Output the entries below word for word, stopping once the line containing "You are a GUI" is done, and omit each picture.

(Stored items)

* * *

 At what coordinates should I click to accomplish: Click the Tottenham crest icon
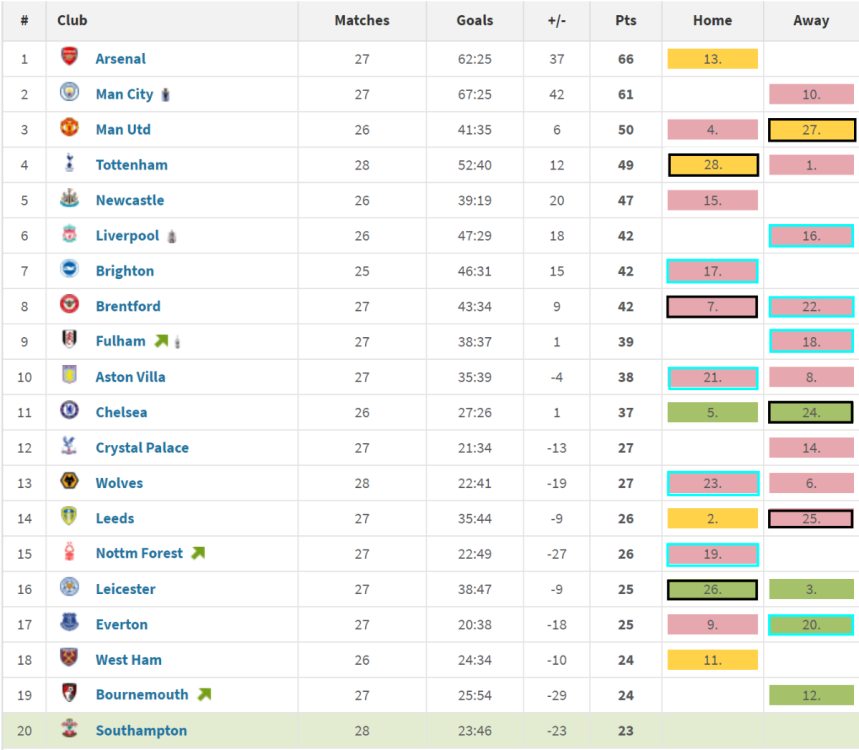pos(70,164)
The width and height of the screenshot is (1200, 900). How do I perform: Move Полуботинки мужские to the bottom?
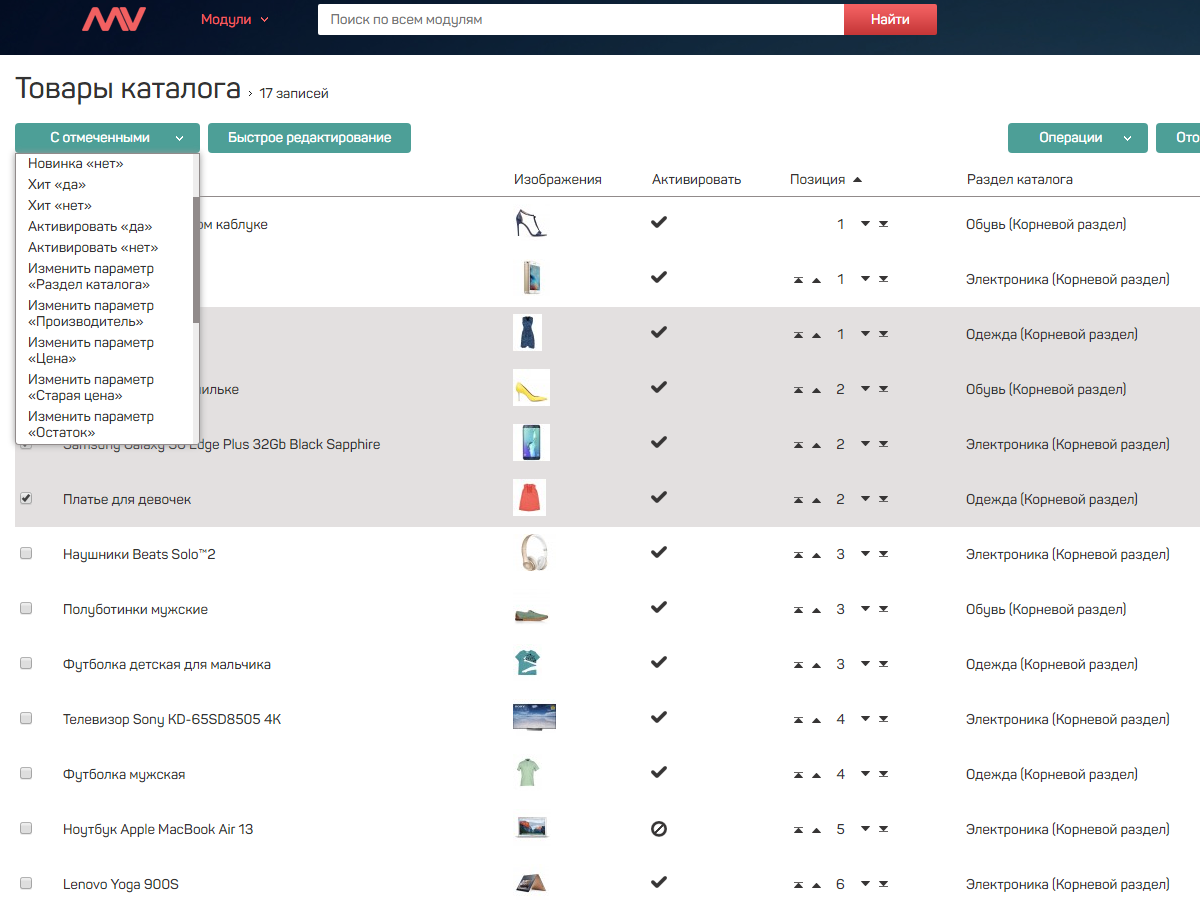883,610
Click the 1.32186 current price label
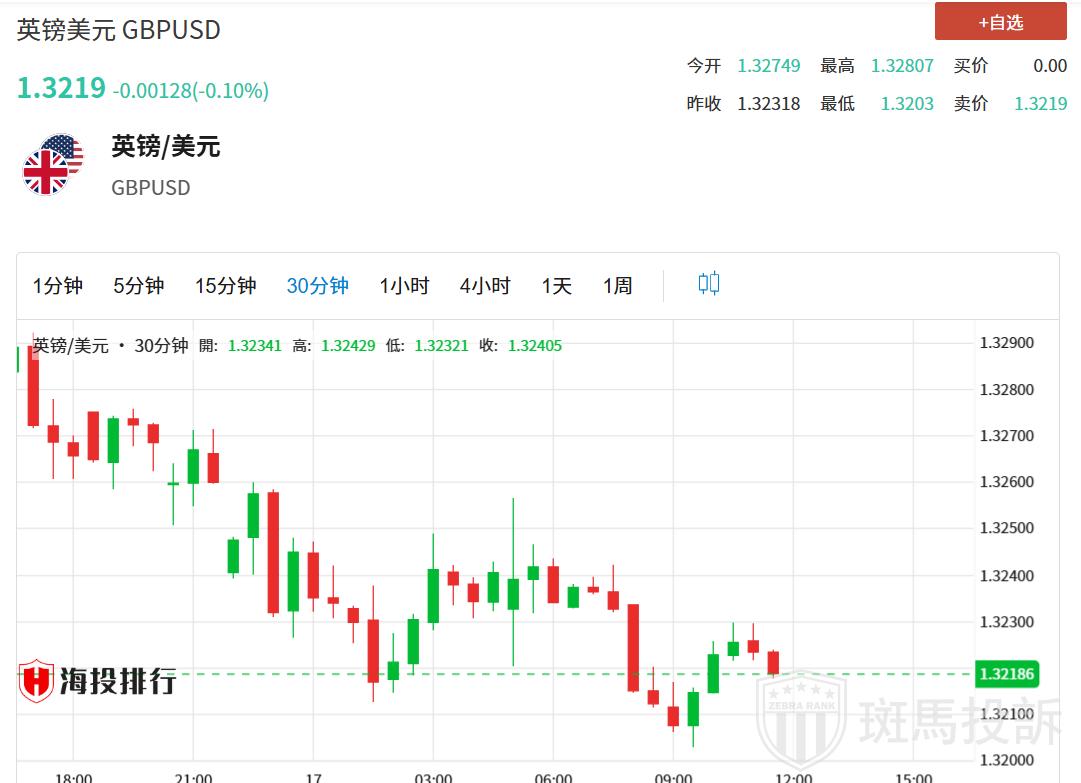Screen dimensions: 1081x783 pyautogui.click(x=1007, y=674)
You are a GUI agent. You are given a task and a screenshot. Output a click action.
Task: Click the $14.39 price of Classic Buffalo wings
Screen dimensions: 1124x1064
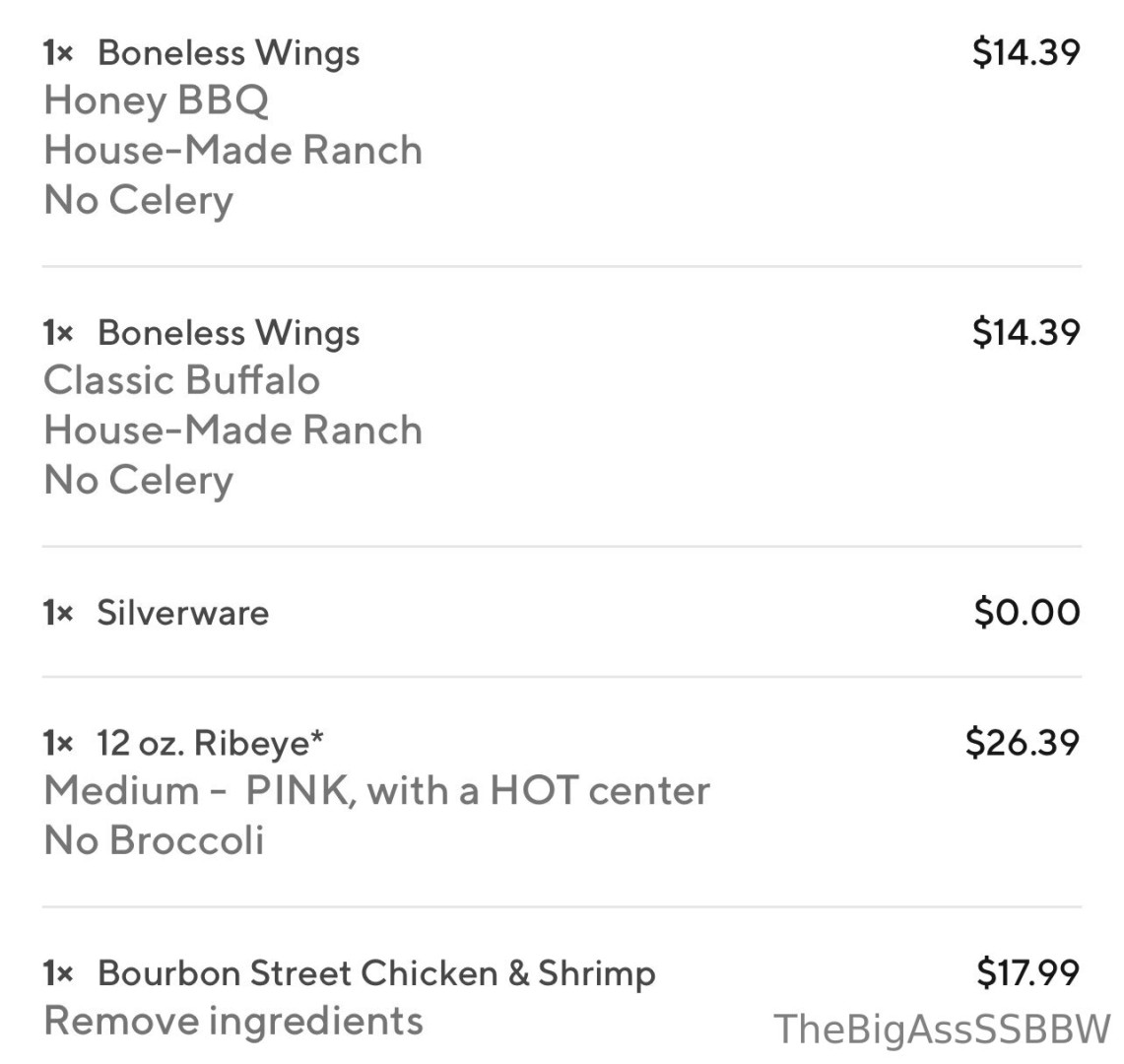(1025, 332)
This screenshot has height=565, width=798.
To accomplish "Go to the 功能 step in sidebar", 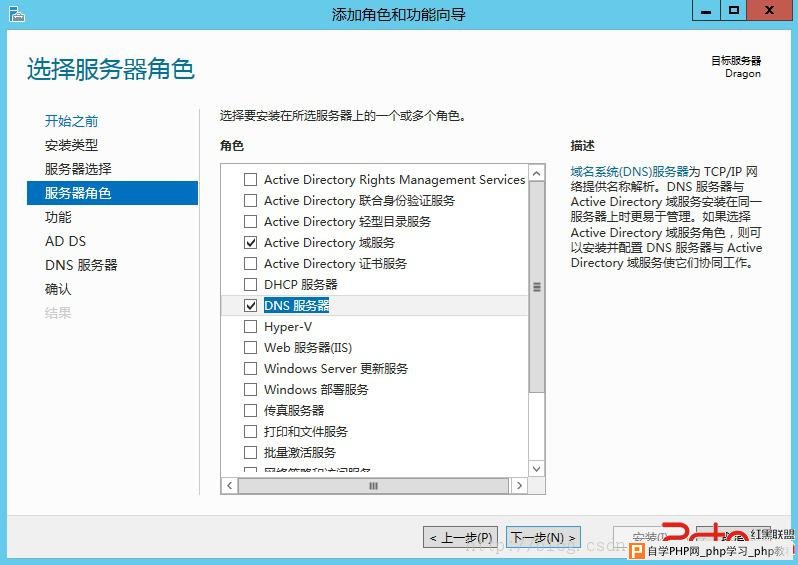I will click(x=58, y=217).
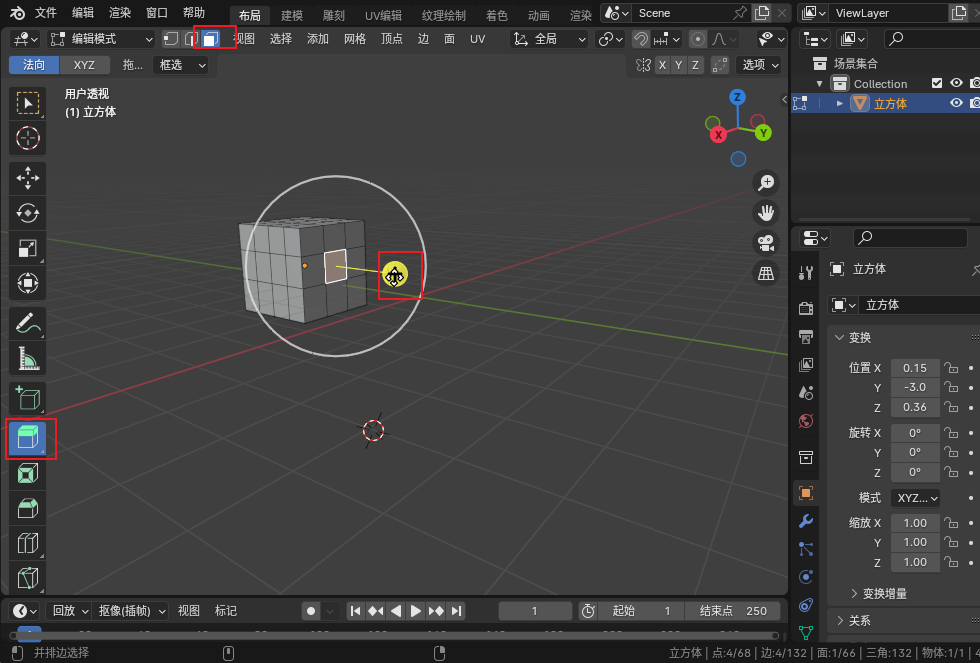980x663 pixels.
Task: Open the rotation 模式 XYZ dropdown
Action: (x=915, y=497)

* * *

### Result:
 At what coordinates should I click to accomplish: Click the Tottenham crest icon
pos(70,164)
The width and height of the screenshot is (1200, 900). How do I perform: Move Полуботинки мужские to the bottom?
883,610
Click the 1.32186 current price label
Screen dimensions: 1081x783 pyautogui.click(x=1007, y=674)
You are a GUI agent. You are given a task and a screenshot. Output a click action.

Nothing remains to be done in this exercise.